Case in point: I was new doc searching about 18 months ago, and had 30 or more interviews or meets with potential doctors. One of them happened to be a new grad, had been out for 8 months, and was as confident a guy as you could ever meet. I was very impressed by his clinical experience (had spent time at Walter Reed seeing 40 pt's a day in rotation time), and he just had "it". Anyway, I gave him a 2 week trial in the practice, see how he works with the pt's and staff, etc. After week one, he comes into my office with a plan.

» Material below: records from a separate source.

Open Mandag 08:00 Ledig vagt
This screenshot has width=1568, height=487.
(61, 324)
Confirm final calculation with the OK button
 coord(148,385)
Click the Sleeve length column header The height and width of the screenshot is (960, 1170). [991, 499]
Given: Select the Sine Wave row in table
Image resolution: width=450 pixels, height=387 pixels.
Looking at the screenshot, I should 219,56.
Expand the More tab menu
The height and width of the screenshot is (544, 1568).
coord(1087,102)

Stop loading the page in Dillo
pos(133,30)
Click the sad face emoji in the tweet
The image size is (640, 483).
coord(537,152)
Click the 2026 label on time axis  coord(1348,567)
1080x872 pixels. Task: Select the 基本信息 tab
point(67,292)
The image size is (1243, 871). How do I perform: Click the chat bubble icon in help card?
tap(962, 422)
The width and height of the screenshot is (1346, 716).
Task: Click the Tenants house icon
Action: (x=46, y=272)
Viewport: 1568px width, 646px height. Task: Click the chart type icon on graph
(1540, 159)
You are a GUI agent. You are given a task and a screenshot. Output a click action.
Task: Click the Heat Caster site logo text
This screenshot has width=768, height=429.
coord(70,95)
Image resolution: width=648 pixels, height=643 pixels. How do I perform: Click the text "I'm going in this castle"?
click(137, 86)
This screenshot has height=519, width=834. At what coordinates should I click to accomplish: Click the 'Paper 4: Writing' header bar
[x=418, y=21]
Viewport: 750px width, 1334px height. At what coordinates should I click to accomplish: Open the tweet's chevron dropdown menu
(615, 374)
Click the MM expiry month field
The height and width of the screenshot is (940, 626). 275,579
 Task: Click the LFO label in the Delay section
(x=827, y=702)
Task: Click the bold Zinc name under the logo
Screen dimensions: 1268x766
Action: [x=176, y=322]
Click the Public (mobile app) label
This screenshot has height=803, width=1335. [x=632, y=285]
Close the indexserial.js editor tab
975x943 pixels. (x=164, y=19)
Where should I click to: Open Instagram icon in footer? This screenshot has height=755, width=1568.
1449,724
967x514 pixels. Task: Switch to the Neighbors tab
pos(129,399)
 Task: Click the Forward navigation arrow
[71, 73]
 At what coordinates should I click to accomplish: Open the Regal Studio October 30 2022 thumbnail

He says, "I was going through the computer and made a list of the zip codes of all of our patients. I made a print out for you." He then proceeds to hand me a color coded county map of where most of our patients are coming from. No idea how much time that must've taken. "I think that we should pull some money away from advertising over here, and put it instead further north. Also, I did an analysis on our recall, and I think the mailings are a waste of money. We can spend half that amount in labor making personal phone calls, and drop the referrals that are not returning patients."
This is the kind of thing they definitely DO NOT teach in op school. Now he runs almost all day to day operations of the new location (1 of 3), and does the accounting work himself, much more cheaply and effectively than a hired gun....and this from a guy that is 29. He will likely be the major holder of that place within a few years.
So, my point is that it is what you read about, the ideas you bring, that will impress a new boss. I can get a doctor any time. Educate yourself into being an innovator, that person that sees the stuff your boss doesn't, and you become unexpendable, and wealthy!
My advice is to read up, take the private job if you can, and blow them away.